Data supplied:
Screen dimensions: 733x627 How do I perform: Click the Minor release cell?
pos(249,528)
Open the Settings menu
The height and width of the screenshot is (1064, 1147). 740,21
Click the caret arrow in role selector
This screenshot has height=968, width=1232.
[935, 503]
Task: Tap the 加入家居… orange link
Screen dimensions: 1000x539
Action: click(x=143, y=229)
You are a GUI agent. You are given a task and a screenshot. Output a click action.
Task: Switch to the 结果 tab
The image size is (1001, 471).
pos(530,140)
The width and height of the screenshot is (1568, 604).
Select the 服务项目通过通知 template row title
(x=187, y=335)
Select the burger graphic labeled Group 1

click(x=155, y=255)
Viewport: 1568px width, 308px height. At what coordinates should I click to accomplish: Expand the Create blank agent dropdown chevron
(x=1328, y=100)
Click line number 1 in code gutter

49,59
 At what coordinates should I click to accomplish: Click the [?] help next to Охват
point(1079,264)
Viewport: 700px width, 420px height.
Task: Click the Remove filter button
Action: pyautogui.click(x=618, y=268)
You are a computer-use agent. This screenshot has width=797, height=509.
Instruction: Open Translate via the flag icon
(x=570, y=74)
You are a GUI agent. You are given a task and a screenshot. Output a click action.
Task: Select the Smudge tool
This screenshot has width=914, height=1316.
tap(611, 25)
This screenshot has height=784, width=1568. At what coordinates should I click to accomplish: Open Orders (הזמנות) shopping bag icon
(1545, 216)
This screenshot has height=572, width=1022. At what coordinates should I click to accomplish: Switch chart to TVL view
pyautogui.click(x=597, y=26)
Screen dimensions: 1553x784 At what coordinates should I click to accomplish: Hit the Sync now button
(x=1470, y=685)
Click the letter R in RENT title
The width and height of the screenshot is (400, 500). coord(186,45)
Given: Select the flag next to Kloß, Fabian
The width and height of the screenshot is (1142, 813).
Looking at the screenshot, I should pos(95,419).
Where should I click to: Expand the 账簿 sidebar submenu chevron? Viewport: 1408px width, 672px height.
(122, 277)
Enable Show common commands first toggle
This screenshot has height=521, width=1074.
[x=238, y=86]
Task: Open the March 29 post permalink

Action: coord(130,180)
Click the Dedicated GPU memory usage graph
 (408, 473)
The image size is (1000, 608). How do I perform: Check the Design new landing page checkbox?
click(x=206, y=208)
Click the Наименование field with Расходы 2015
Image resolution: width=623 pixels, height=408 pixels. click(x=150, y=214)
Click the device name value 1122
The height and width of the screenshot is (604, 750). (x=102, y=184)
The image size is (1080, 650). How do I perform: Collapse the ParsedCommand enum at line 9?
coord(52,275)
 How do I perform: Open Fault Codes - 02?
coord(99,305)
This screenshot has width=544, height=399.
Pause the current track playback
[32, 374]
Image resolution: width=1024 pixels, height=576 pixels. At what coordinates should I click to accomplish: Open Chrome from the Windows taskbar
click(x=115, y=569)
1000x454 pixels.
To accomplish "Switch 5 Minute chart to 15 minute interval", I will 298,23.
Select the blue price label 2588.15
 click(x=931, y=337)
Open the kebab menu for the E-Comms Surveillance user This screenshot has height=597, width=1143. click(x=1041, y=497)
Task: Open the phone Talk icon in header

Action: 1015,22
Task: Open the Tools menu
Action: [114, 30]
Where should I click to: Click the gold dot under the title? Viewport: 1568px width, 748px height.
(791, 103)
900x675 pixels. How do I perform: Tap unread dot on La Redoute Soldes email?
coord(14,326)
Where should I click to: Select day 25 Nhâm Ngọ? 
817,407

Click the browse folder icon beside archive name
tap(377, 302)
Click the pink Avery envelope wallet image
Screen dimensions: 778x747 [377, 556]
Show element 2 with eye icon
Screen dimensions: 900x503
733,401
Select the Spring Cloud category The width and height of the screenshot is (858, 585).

How to complete this task: The data above should be duplicated exactly and completely.

Finished exercise:
Screen dimensions: 733x627 How do I perform: Click the Minor release cell?
pos(249,528)
Open the Settings menu
The height and width of the screenshot is (1064, 1147). 740,21
Click the caret arrow in role selector
This screenshot has height=968, width=1232.
[935, 503]
Task: Tap the 加入家居… orange link
Screen dimensions: 1000x539
Action: click(x=143, y=229)
You are a GUI agent. You are given a task and a screenshot. Output a click action.
Task: Switch to the 结果 tab
The image size is (1001, 471).
pos(530,140)
The width and height of the screenshot is (1568, 604).
Select the 服务项目通过通知 template row title
(x=187, y=335)
Select the burger graphic labeled Group 1

click(x=155, y=255)
Viewport: 1568px width, 308px height. At what coordinates should I click to accomplish: Expand the Create blank agent dropdown chevron
(x=1328, y=100)
Click line number 1 in code gutter

49,59
 At what coordinates should I click to accomplish: Click the [?] help next to Охват
point(1079,264)
Viewport: 700px width, 420px height.
Task: Click the Remove filter button
Action: pyautogui.click(x=618, y=268)
You are a computer-use agent. This screenshot has width=797, height=509.
Instruction: Open Translate via the flag icon
(x=570, y=74)
You are a GUI agent. You are given a task and a screenshot. Output a click action.
Task: Select the Smudge tool
This screenshot has width=914, height=1316.
tap(611, 25)
This screenshot has height=784, width=1568. At what coordinates should I click to accomplish: Open Orders (הזמנות) shopping bag icon
(1545, 216)
This screenshot has height=572, width=1022. At what coordinates should I click to accomplish: Switch chart to TVL view
pyautogui.click(x=597, y=26)
Screen dimensions: 1553x784 At what coordinates should I click to accomplish: Hit the Sync now button
(x=1470, y=685)
Click the letter R in RENT title
The width and height of the screenshot is (400, 500). coord(186,45)
Given: Select the flag next to Kloß, Fabian
The width and height of the screenshot is (1142, 813).
Looking at the screenshot, I should pos(95,419).
Where should I click to: Expand the 账簿 sidebar submenu chevron? Viewport: 1408px width, 672px height.
(122, 277)
Enable Show common commands first toggle
This screenshot has height=521, width=1074.
[x=238, y=86]
Task: Open the March 29 post permalink

Action: coord(130,180)
Click the Dedicated GPU memory usage graph
 (408, 473)
The image size is (1000, 608). How do I perform: Check the Design new landing page checkbox?
click(x=206, y=208)
Click the Наименование field with Расходы 2015
Image resolution: width=623 pixels, height=408 pixels. click(x=150, y=214)
Click the device name value 1122
The height and width of the screenshot is (604, 750). (x=102, y=184)
The image size is (1080, 650). How do I perform: Collapse the ParsedCommand enum at line 9?
coord(52,275)
 How do I perform: Open Fault Codes - 02?
coord(99,305)
This screenshot has width=544, height=399.
Pause the current track playback
[32, 374]
Image resolution: width=1024 pixels, height=576 pixels. At what coordinates should I click to accomplish: Open Chrome from the Windows taskbar
click(x=115, y=569)
1000x454 pixels.
To accomplish "Switch 5 Minute chart to 15 minute interval", I will 298,23.
Select the blue price label 2588.15
 click(x=931, y=337)
Open the kebab menu for the E-Comms Surveillance user This screenshot has height=597, width=1143. click(x=1041, y=497)
Task: Open the phone Talk icon in header

Action: 1015,22
Task: Open the Tools menu
Action: [114, 30]
Where should I click to: Click the gold dot under the title? Viewport: 1568px width, 748px height.
(791, 103)
900x675 pixels. How do I perform: Tap unread dot on La Redoute Soldes email?
coord(14,326)
Where should I click to: Select day 25 Nhâm Ngọ? 
817,407

Click the browse folder icon beside archive name
tap(377, 302)
Click the pink Avery envelope wallet image
Screen dimensions: 778x747 [377, 556]
Show element 2 with eye icon
Screen dimensions: 900x503
733,401
Select the Spring Cloud category The width and height of the screenshot is (858, 585).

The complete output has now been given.